Today I went to renew my tenant’s insurance. $265 a year to protect my stuff from everything that could possibly happen to it, except what might actually happen to it, if you believe what my lawyer-friend, Dexter, has to say about insurance companies.
[Ed’s Note: The lawyer-friend’s real name has been changed in response to a letter received from said lawyer-friend.]
In my renewal letter, it mentioned that I might want to up my personal liability limit, because there “have been recent awards of over $6,000,000 on auto insurance claims.” There is no reference as to where that number was reported. Dexter works almost exclusively with personal injury claims, and when we last spoke, he told me that in Canada, the awards for pain and suffering are capped at around $300,000; the case in point involved a claimant who was rendered a vegetable, needing constant care for the rest of a now drastically-shortened life. So I was curious where this number had come from. I asked the woman who was helping me. Her eyes glazed over and she looked up at the ceiling. She gave me the please-just-pay-and-go, deer-in-headlights smile, then suggested I try the ICBC website.
[Ed’s Note: Dexter (snort) has advised me that this number could be reasonable if it includes loss-of-future-earnings and other, uncapped awards.]
Next I headed out to Superstore, on the Vancouver-Burnaby border, to pick up some groceries. Superstore (doing business as “The Real Canadian Superstore”) is a discount-type box store that also caters to the Asian and East Indian populations with a great selection of exotic foods. Let’s put it this way: they sell durian.
A hundred and forty some-odd dollars later, I was on my way home, and realized my tank was almost empty. I pulled into the Petro-Canada (82.9 bejeezling cents per litre), and when I went to use the self-pay swiper, I noticed that my bankcard wasn’t in my wallet. The same bankcard, coincidentally enough, that I had successfully located and used when I was paying for my groceries.
Dammit. So I drove BACK to Burnaby, and the helpful cashier had put my card aside. “I knew you’d come back for it!” she said with a smile. Yes. Remarkable Freudian insight there, Superstore cashier person. I withheld sarcastic comment at the time, because after all, she was just being nice and doing her job. And she was cute.
Once again reaching the halfway point, I see the Petro-Canada numbers looming in the distance as I sit back comfortably on my full tank of gas: 77.9 cents per litre. Bastards! Doing some quick math, I figure I spent an entire extra dollar because I had filled up 20 minutes ago. Before their crack squad of price fixers had decided that gas needed a drastic discount. Yes, it’s only a buck. But we’re talking about principle here. When paying for gas, I am used to screaming bloody murder over tenths of cents (for reasons as valid as those used to yo-yo the price in the first place). And using that logic, 5 whole cents is an ENORMOUS expense. I felt as though I’d been pick-pocketed by Corporate Oil Greed incarnate. I was incensed. And laughing. Mostly laughing.

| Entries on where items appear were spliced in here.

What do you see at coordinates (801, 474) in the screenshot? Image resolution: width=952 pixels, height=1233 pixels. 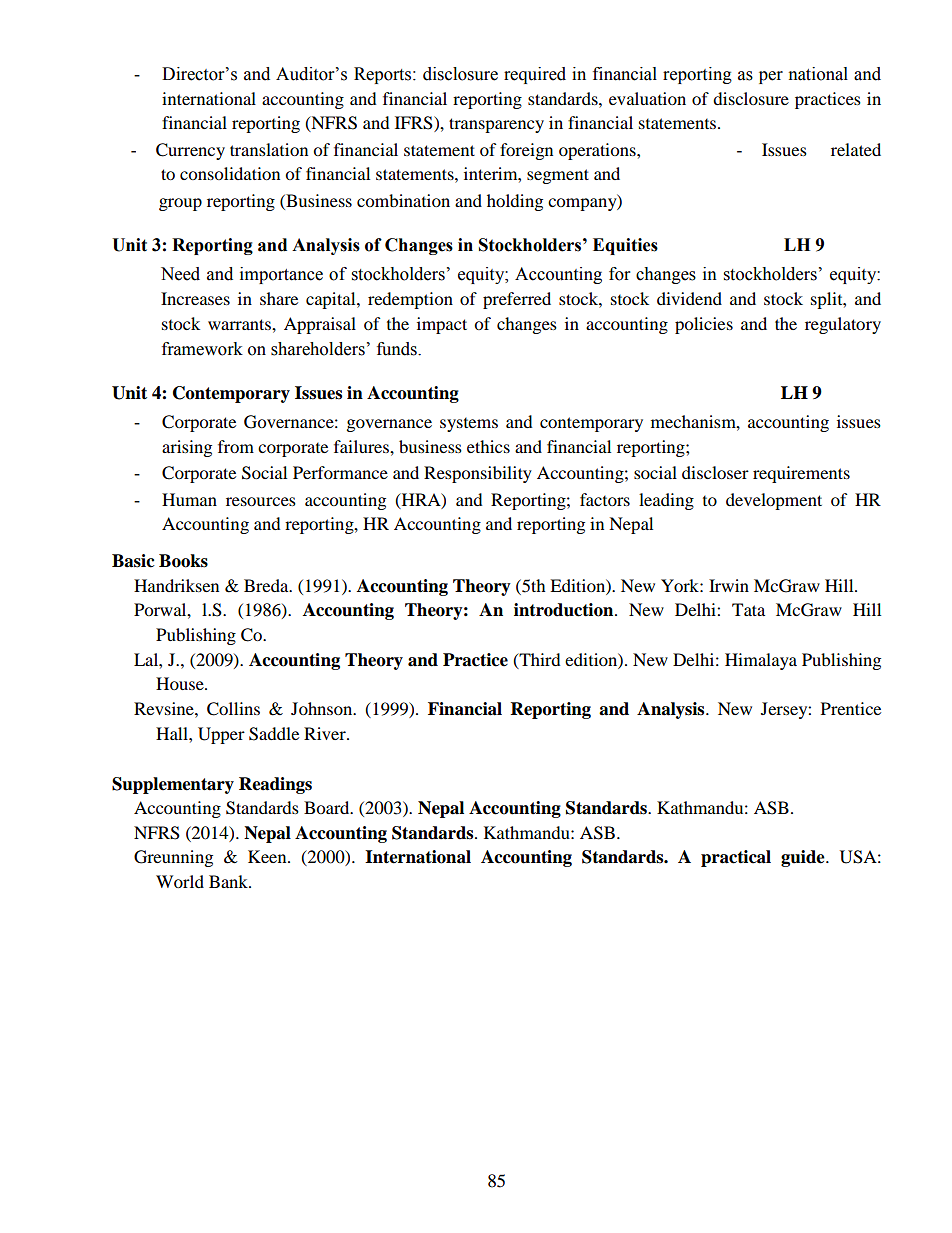 I see `requirements` at bounding box center [801, 474].
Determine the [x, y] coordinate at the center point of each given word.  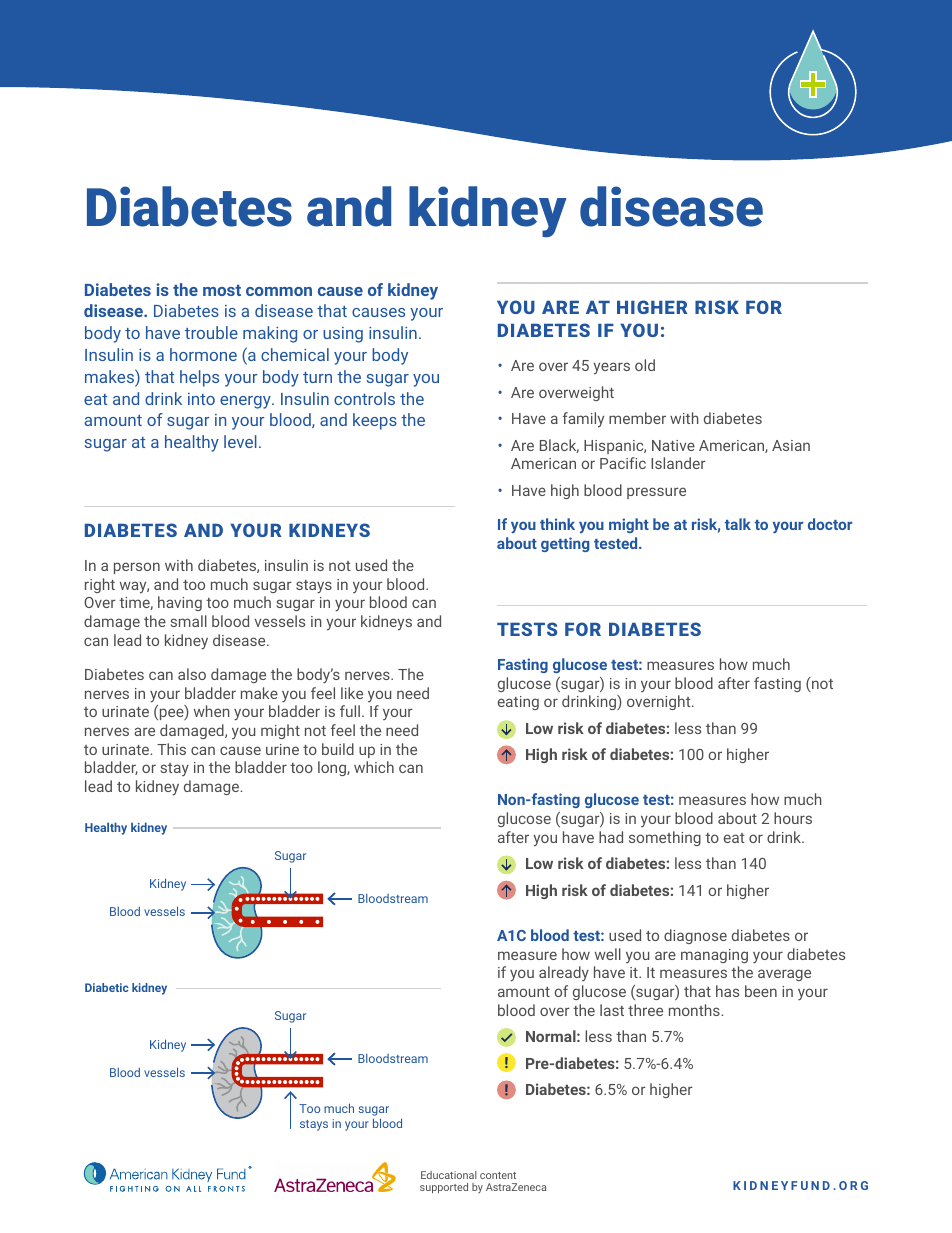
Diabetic [107, 987]
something [665, 838]
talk [738, 524]
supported [444, 1188]
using [343, 335]
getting [565, 544]
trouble [211, 332]
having [180, 603]
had [611, 837]
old [645, 365]
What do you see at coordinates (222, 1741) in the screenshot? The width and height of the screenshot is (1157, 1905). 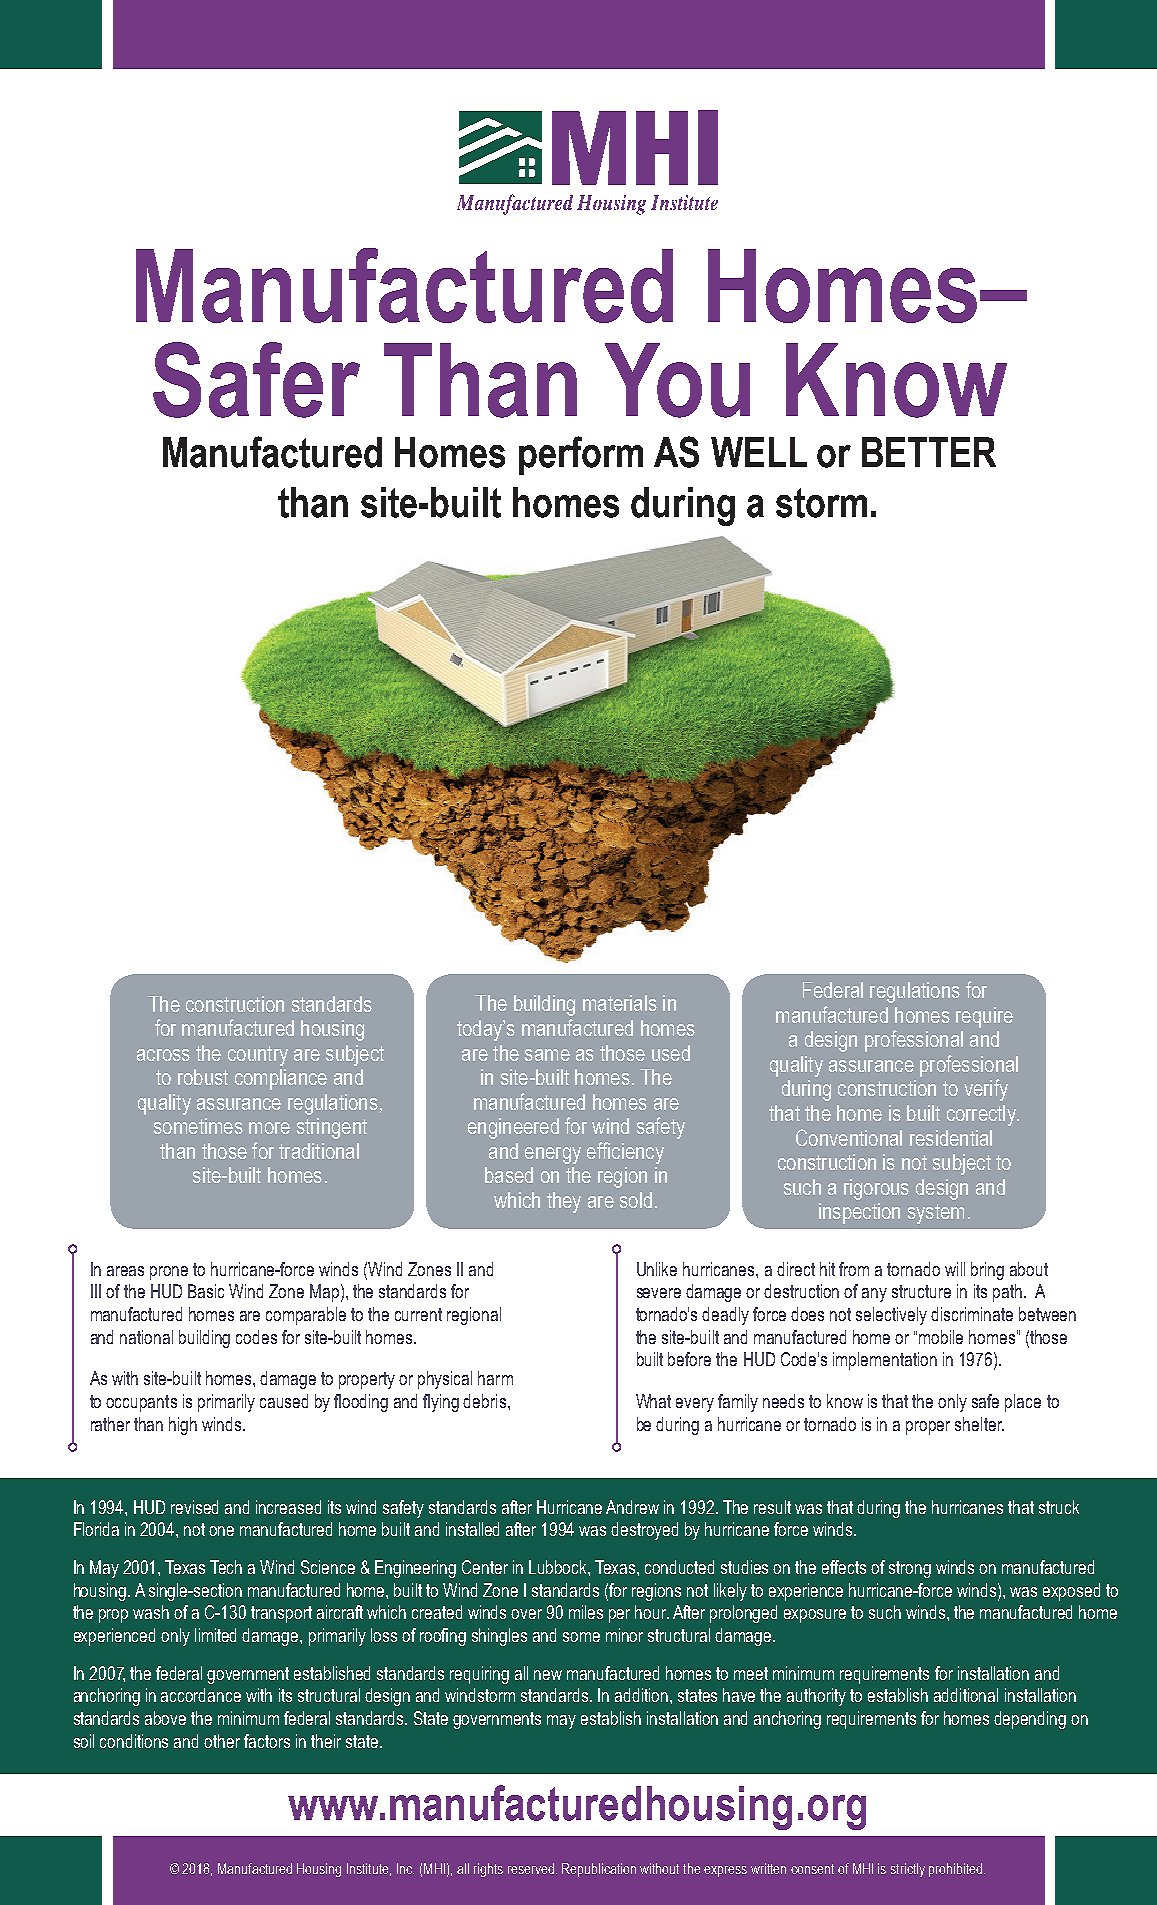 I see `other` at bounding box center [222, 1741].
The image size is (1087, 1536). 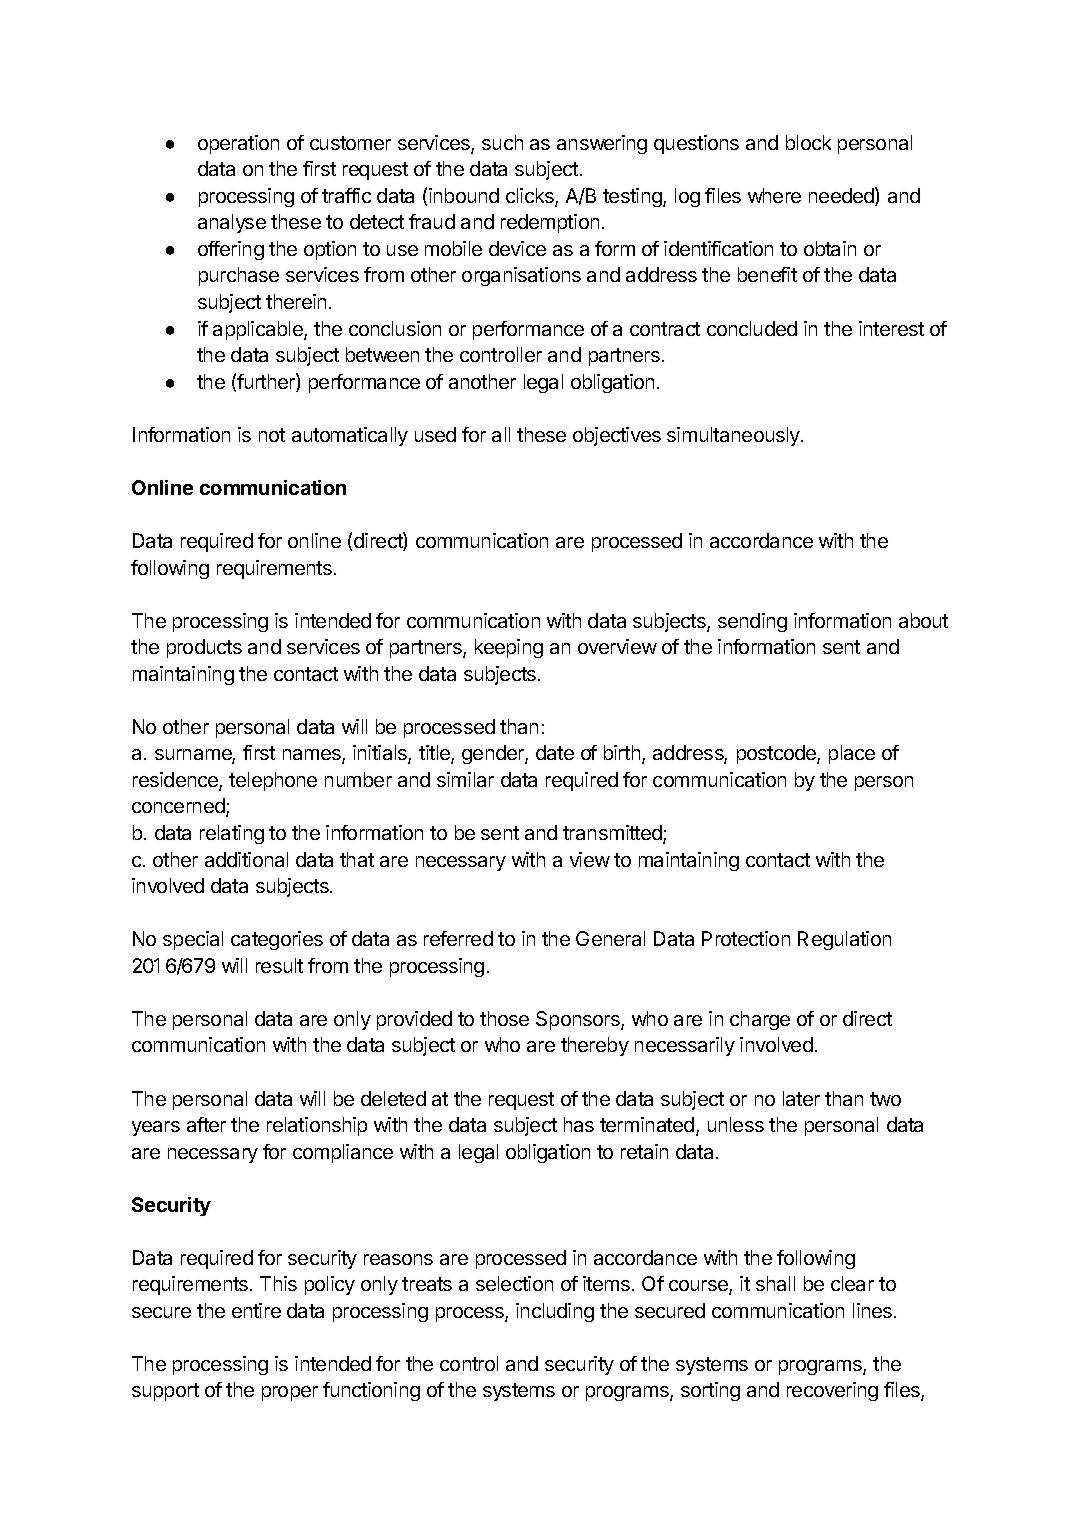 What do you see at coordinates (842, 196) in the image?
I see `needed` at bounding box center [842, 196].
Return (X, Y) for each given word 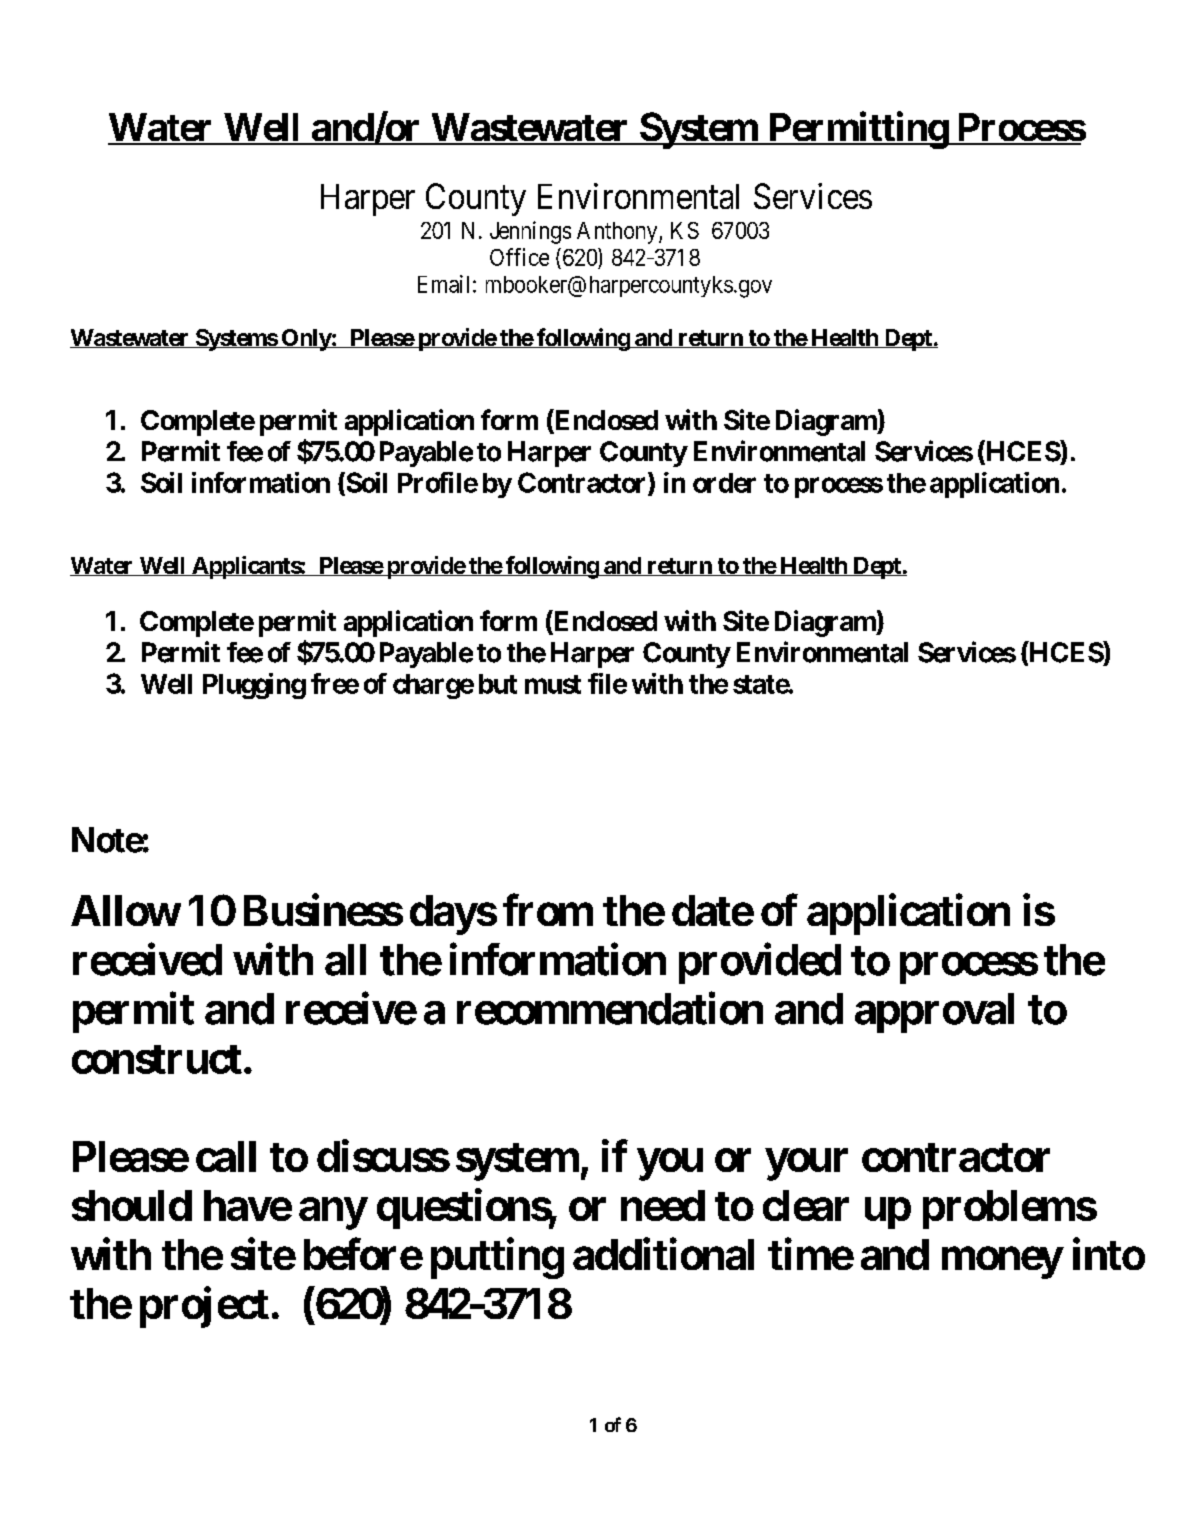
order (724, 483)
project (204, 1307)
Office (519, 257)
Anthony (618, 233)
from (548, 910)
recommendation (610, 1008)
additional (663, 1254)
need (663, 1205)
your (807, 1165)
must (553, 684)
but (498, 684)
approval (934, 1013)
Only (305, 340)
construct (157, 1059)
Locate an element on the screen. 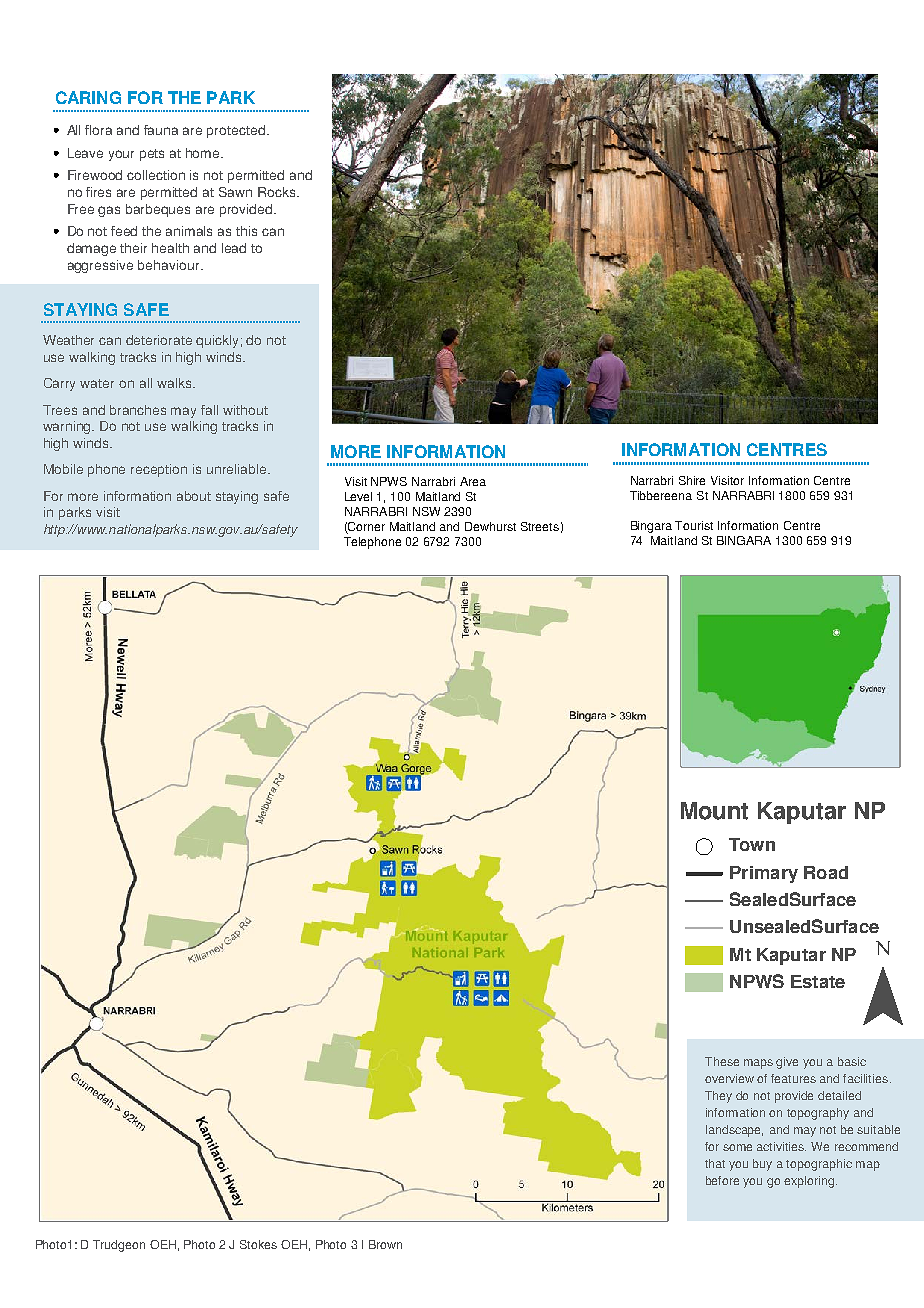  that is located at coordinates (715, 1163).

I pulled into the station and left my car idling. Jumped out and slammed my door. Marched to the glass entrance of their pay counter-turned-variety store. Yanked open the door. Clomped up the counter where and a young guy in glasses was looking in his wallet for some pennies, a victim of the dreaded $10.02 syndrome. Three uniformed Petro-Canada employees were splayed out behind the counter. I cleared my throat.
“I filled up here twenty minutes ago, at 82.9,” I said firmly. They perked up. I stretched out my arm and pointed sharply at the three blinking workers. “Shame!” I said, sweeping my arm back and forth at each of their faces. “Shaaaaaaaaaame.”
[Ed’s Note: The previous two paragraphs may have only occurred in the author’s mind.]
Then I got back in my car and drove home.